Work request -
Output exactly the lines below, starting with the line that has "You are a GUI" and going on through the line that has "Image resolution: width=1320", both included, and no other lines.

___ Record set

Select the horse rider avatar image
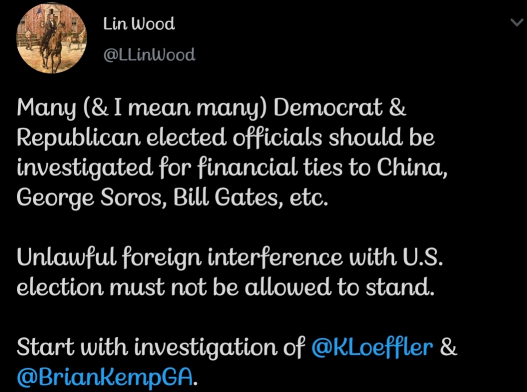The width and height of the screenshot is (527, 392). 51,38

______
___ Record set

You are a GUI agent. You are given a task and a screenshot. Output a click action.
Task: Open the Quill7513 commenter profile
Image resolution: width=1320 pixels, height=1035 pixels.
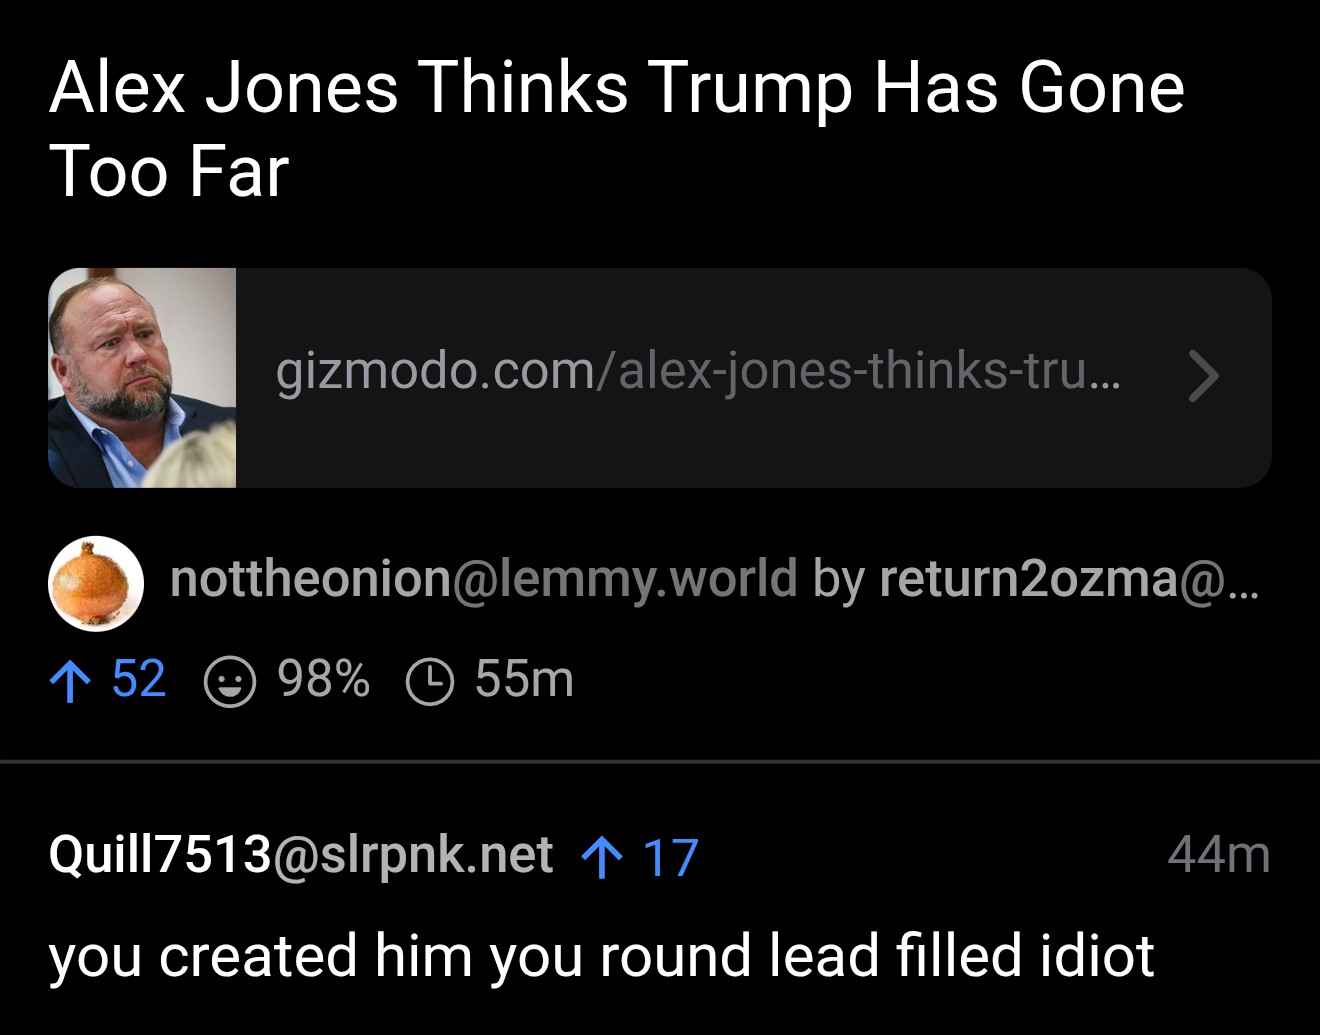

______
___ Record set

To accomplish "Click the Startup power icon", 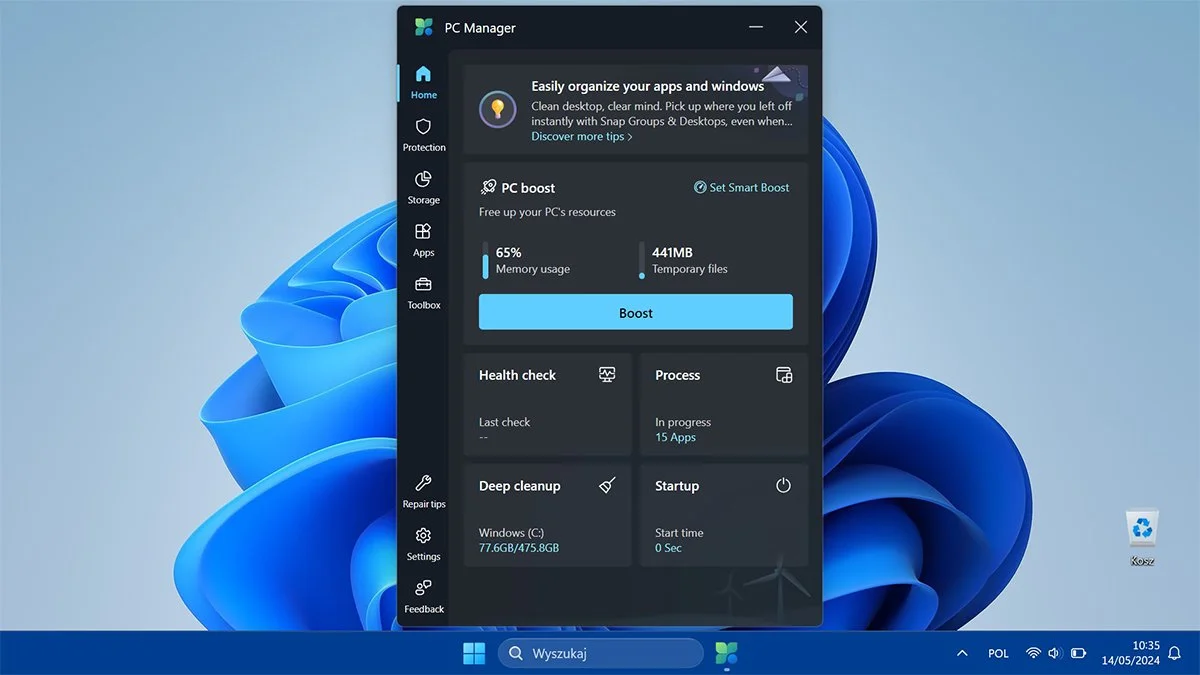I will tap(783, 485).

______

Answer to this task -
You are a GUI agent. You are given a task and a screenshot. Output a click action.
Task: Open the Quill7513 commenter profile
Image resolution: width=1320 pixels, height=1035 pixels.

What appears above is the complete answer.